Me: (bitching, as usual): Kids suck all the fun out of anything remotely entertaining.
BIL: Hey! That could be the topic of your next blog.
Me: Nah, that's old news, buddy.
BIL: Well, you need to fucking write about something soon or you're going to start losing loyal readers.
Me: I have loyal readers?
BIL: Well, I'm the only one that counts, but YEAH. WTF is taking so long? You always seem to have so much to say.
Me: I've been making curtains for the Minnie Winnie!
BIL: excuses, excuses. GET TO BLOGGING!
So, here I am. Writing a guilt-infested blog post. But, lucky for you people, I'm not going to complain about my kids again (at least not today). I have better shit to write about. Plus, I'm afraid child protective services might be on to me... and I'm too cute to go to jail.

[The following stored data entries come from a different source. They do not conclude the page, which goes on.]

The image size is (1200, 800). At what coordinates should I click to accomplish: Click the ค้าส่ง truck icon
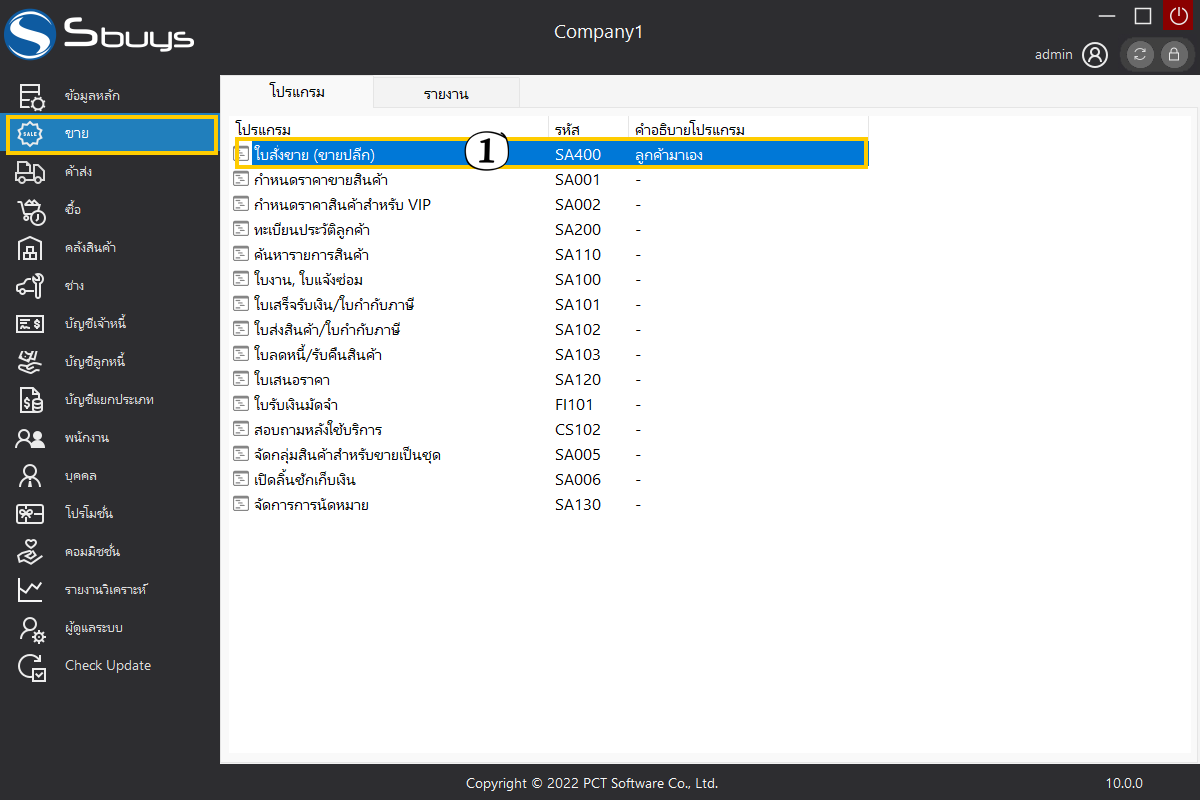pos(31,172)
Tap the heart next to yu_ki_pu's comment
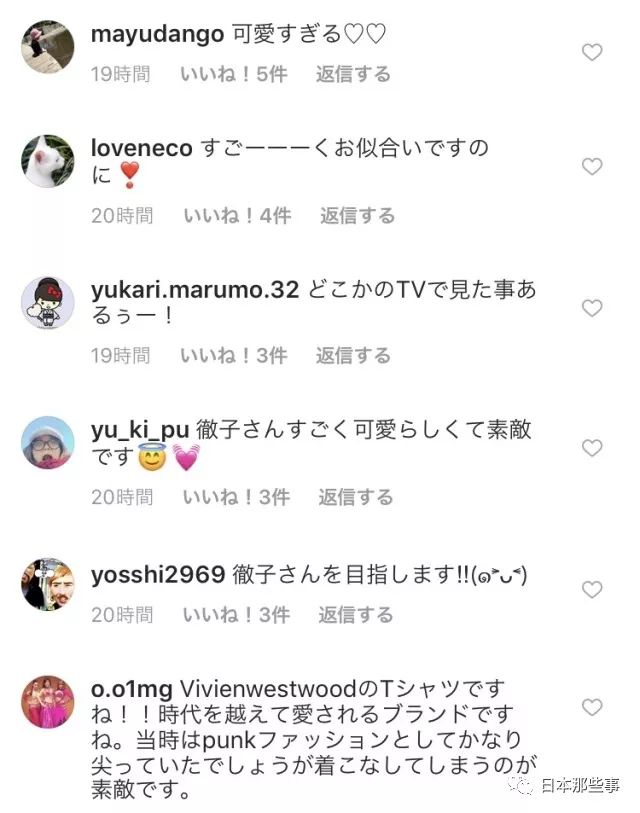The width and height of the screenshot is (640, 813). [x=592, y=447]
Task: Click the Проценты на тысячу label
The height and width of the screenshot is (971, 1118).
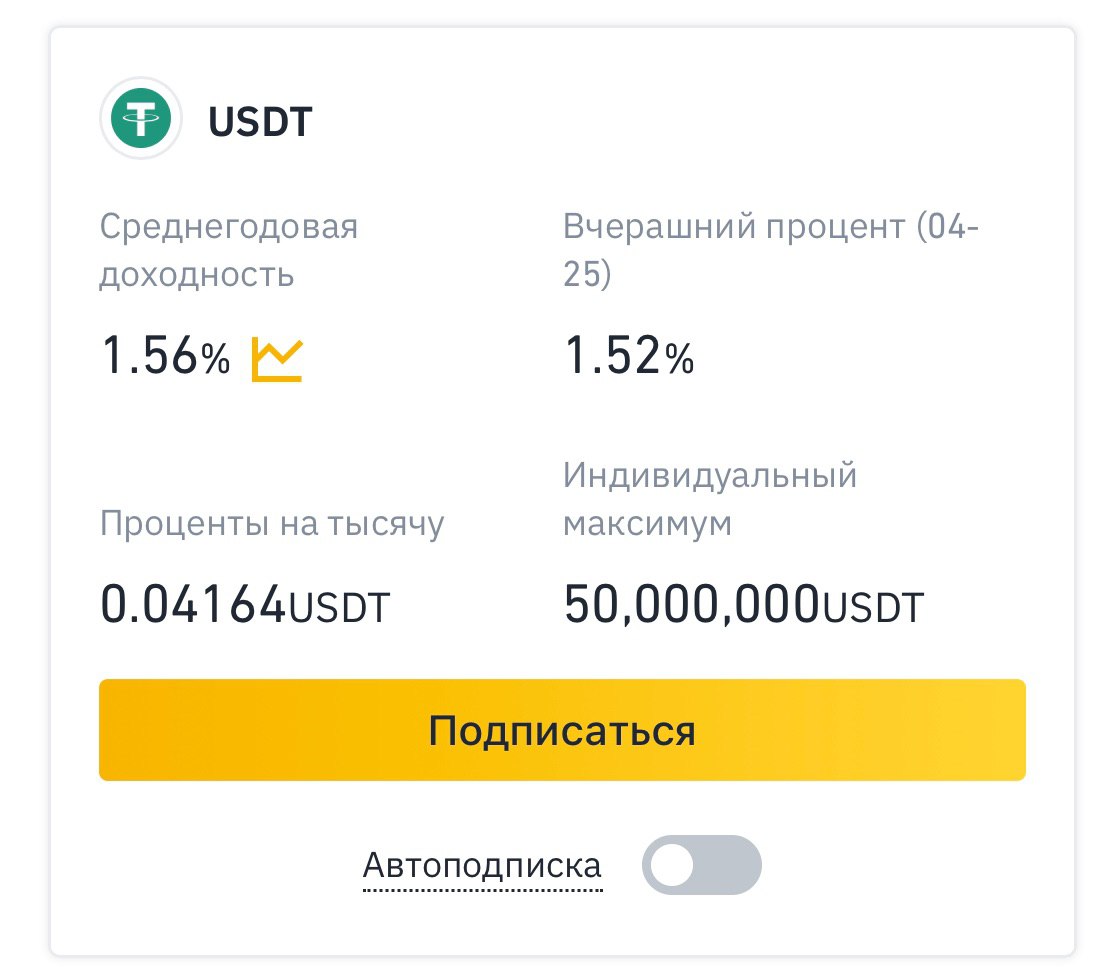Action: tap(272, 524)
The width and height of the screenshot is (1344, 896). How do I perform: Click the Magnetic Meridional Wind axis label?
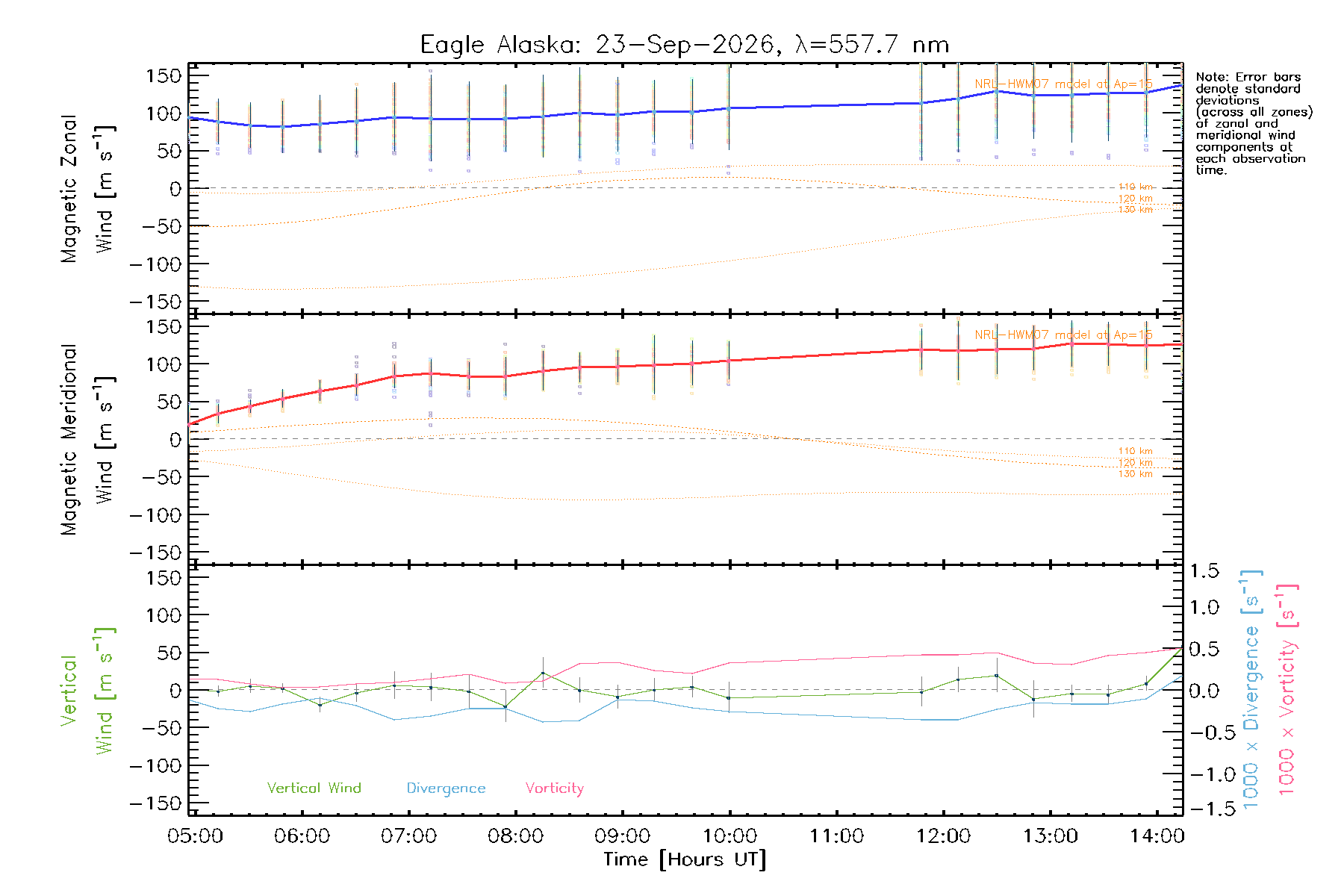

I wasn't lying when I said I'd been working on curtains. No, I did not finally learn how to use my damn sewing machine. Even better: I found a snazzy how-to project on Pinterest for making curtains without sewing! They turned out fatastical!
|See?! Damn, I'm good.|
And while we're on the topic of pinning - the most ingenious internet creation EVER, I finally put some of the shit I've learned there to good use. As a freelance writer with not enough writing assignments, I have to find clever ways to save money without starving my family or skipping on my sanity juice. So, when some really frugal pinners shared their recipes for homemade household products, I jumped on that shit! And, it works!! So, I spent most of today concocting a bunch of shit....
|Yes, I made my own labels. I'm clever that way.|
I'm making body/hand soap now. My house has never smelled so clean! Now if only it weren't so dusty. I'll trade someone a batch of laundry detergent if you'll come dust and scrub my house for me.